When I reflect back over my life as a manager of others, I am wildly unsatisfied. I failed as a manager in the moments that mattered most. This wasn’t for lack of desire to be a good manager or commitment to my people. It was because I failed to tell my people the truth in the moments when it mattered the most.
I had bought into the notion that my job as a manager was to make the lives and experiences of my employees better, happier by fixing the things that they complained about. So, when one of my staff showed up at my door with a complaint, concern or issue, my instinct was to try to resolving the issue or perfecting the circumstance that was causing the employee pain. That seemed like the reasonable thing to do and generally it seemed to make the employee happier by the time they left my office.
The problem was that the same employees kept coming back to my office with new complaints and new circumstances for me to fix. In hind sight, I now realize how vicious this cycle was over time, but I couldn’t see it until later.
One example stands out in my mind. A member of my HR staff showed up at my door one day and asked for a few minutes. Turns out she had been nominated to come talk to me about the concerns of a small group of employees on my staff. They had a concern that I was favoring a particular group of employees on my staff over them. And further, they felt like I should be walking down to talk to them more often, as they felt I spent more time talking to other members of staff than I did to them.
There was some truth underlying this complaint. I did spend more time with some members of my staff than others. The high performers who were highly engaged and making good things happen garnered more of my attention. It was intentional. This isn’t something a good manager should ever apologize for. It was probably also true that I didn’t walk down to talk to those employees as much as others. I have never been a great chit chatter so I don’t really small talk with anyone. I talk about work. Those who are most engaged in doing great work get more of my time, period. Also, not something a manager should apologize for.
But, when that employee was in front of me that day, I didn’t say these things. I didn’t explain to the employee that if she wanted more of my attention, she could get it by stepping up her game. Instead, I apologized. I said that I would do better. I told her I would fix it.
I failed as a manager.
Not only did I not invite her to step up to better performance. I took away from her a positive learning experience. I could have helped her understand that her frustration was coming from things within her own control. I could have held her accountable for her own role in this perceived “slight.” But, I didn’t.
I should have told her the truth the same way that I write it here today. What was I afraid of?
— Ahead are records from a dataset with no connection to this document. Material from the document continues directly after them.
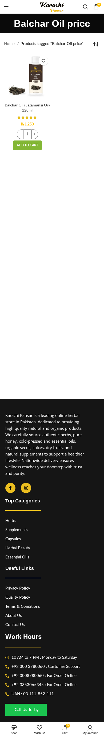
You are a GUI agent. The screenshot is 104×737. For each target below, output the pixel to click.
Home (10, 44)
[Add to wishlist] (43, 60)
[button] (27, 145)
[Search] (85, 6)
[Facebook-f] (10, 488)
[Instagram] (26, 488)
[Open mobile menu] (6, 6)
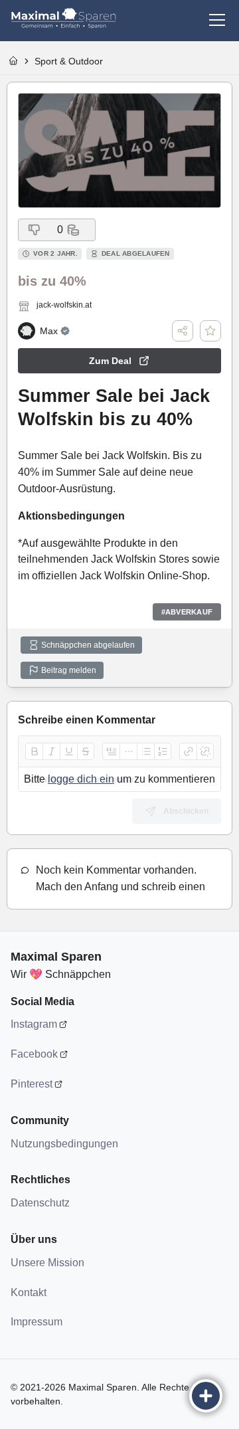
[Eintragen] (205, 1395)
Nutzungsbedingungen (64, 1143)
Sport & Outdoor (69, 61)
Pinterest (31, 1084)
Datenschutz (40, 1202)
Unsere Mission (47, 1262)
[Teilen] (182, 330)
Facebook (34, 1054)
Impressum (36, 1321)
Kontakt (28, 1292)
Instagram (34, 1024)
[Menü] (217, 20)
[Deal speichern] (210, 330)
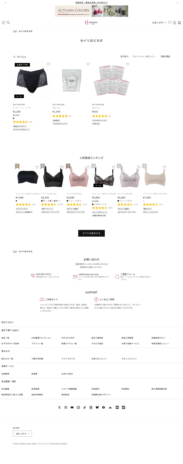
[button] (3, 22)
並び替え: (124, 56)
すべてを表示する (91, 233)
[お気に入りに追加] (48, 64)
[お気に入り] (169, 22)
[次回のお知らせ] (177, 2)
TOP (15, 31)
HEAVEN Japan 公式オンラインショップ (34, 444)
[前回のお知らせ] (5, 2)
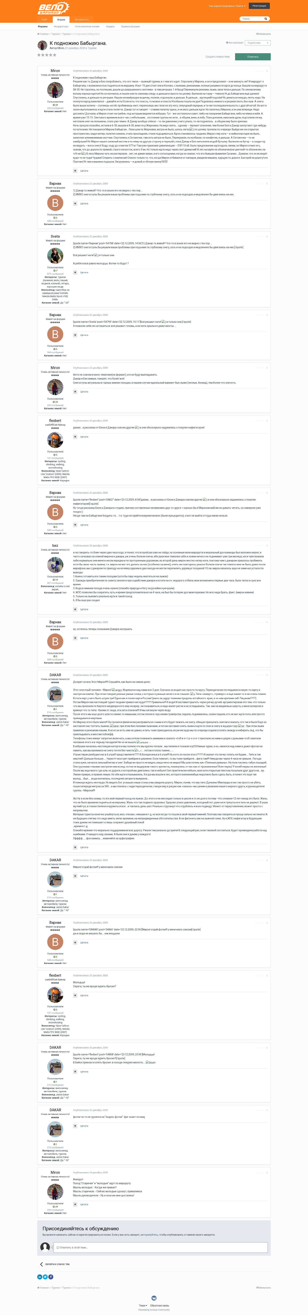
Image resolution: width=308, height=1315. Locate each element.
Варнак (55, 183)
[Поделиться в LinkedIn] (39, 1276)
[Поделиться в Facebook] (50, 1276)
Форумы (43, 26)
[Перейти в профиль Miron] (42, 45)
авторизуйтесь (149, 1234)
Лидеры (110, 26)
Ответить (253, 56)
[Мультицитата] (75, 171)
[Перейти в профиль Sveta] (55, 256)
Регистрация (259, 5)
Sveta (55, 236)
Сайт (44, 19)
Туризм (92, 48)
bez (55, 545)
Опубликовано (90, 70)
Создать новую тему (218, 56)
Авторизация (236, 42)
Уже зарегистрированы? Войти (226, 6)
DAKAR (55, 675)
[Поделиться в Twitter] (45, 1276)
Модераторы (61, 26)
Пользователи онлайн (87, 26)
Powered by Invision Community (154, 1310)
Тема (142, 1305)
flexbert (55, 420)
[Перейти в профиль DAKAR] (55, 694)
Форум (61, 19)
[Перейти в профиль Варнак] (55, 203)
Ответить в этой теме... (73, 1247)
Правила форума (130, 26)
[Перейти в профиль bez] (55, 565)
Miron (61, 48)
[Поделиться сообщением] (267, 71)
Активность (82, 19)
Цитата (84, 170)
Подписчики (254, 43)
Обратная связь (159, 1305)
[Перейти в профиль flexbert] (55, 440)
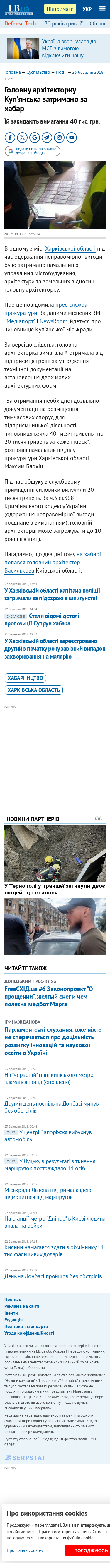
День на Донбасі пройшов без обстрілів (53, 1276)
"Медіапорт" (19, 321)
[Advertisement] (55, 752)
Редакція (13, 1319)
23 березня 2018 (88, 72)
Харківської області (70, 248)
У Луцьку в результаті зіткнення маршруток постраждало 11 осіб (50, 1164)
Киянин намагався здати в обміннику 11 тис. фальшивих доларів (54, 1250)
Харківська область (34, 690)
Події (61, 72)
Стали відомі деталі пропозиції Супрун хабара (41, 619)
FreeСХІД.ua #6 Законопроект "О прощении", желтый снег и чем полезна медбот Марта (48, 996)
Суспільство (38, 72)
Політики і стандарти (26, 1326)
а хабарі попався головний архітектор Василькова (52, 562)
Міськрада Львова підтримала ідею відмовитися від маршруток (47, 1193)
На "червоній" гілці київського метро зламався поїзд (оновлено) (49, 1078)
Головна (12, 72)
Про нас (12, 1299)
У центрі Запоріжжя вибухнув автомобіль (48, 1135)
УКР (87, 9)
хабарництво (25, 678)
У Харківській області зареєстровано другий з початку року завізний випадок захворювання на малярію (54, 648)
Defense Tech (20, 23)
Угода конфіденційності (29, 1333)
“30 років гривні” (63, 23)
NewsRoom (53, 321)
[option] (55, 48)
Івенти (11, 1313)
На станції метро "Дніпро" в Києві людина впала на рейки (55, 1222)
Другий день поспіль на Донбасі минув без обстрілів (51, 1107)
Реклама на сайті (21, 1306)
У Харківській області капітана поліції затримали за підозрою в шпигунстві (52, 594)
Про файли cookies (25, 1550)
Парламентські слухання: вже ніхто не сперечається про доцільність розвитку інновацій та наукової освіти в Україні (52, 1041)
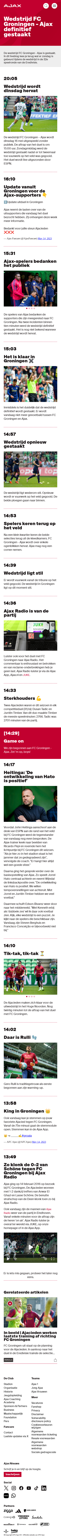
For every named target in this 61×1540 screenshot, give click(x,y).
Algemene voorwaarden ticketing (44, 1433)
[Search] (46, 6)
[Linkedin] (43, 1488)
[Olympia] (33, 1524)
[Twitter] (6, 1488)
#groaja (27, 1136)
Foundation (10, 1417)
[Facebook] (21, 1488)
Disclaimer (37, 1414)
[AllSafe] (44, 1524)
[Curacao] (9, 1517)
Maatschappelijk (13, 1413)
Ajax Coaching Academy (12, 1401)
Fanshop (36, 1406)
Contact (8, 1432)
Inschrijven (13, 1474)
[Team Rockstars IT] (9, 1524)
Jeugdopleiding (13, 1395)
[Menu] (54, 6)
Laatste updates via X (16, 1436)
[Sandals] (37, 1517)
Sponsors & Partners (15, 1406)
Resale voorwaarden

All too often in both our professional and personal lives, we miss the opportunity to tell the truth, to say the things that need to be said. Certainly, telling the truth in important conversations is risky, but these risks are what can make you a better person, a more powerful leader.
Here a few reasons why the truth is powerful option:
- The truth reveals your true intentions. It clarifies your expectations to the other person and breaks through artificial barriers that might otherwise define a relationship.
- Telling the truth improves your thinking. When you tell the truth about your feelings or beliefs, then you reveal yourself in a way that allows for truly meaningful feedback and dialogue that might either strengthen or even change your beliefs. If you are in the habit of telling the truth, then you worry less about crafting your words and more about improving your thinking and belief system.
- The truth is authentic. While it may cause some short term tension or conflict, in the long run it sets you up for more satisfying relationships.
- The truth scares inauthentic and phony people out of your life.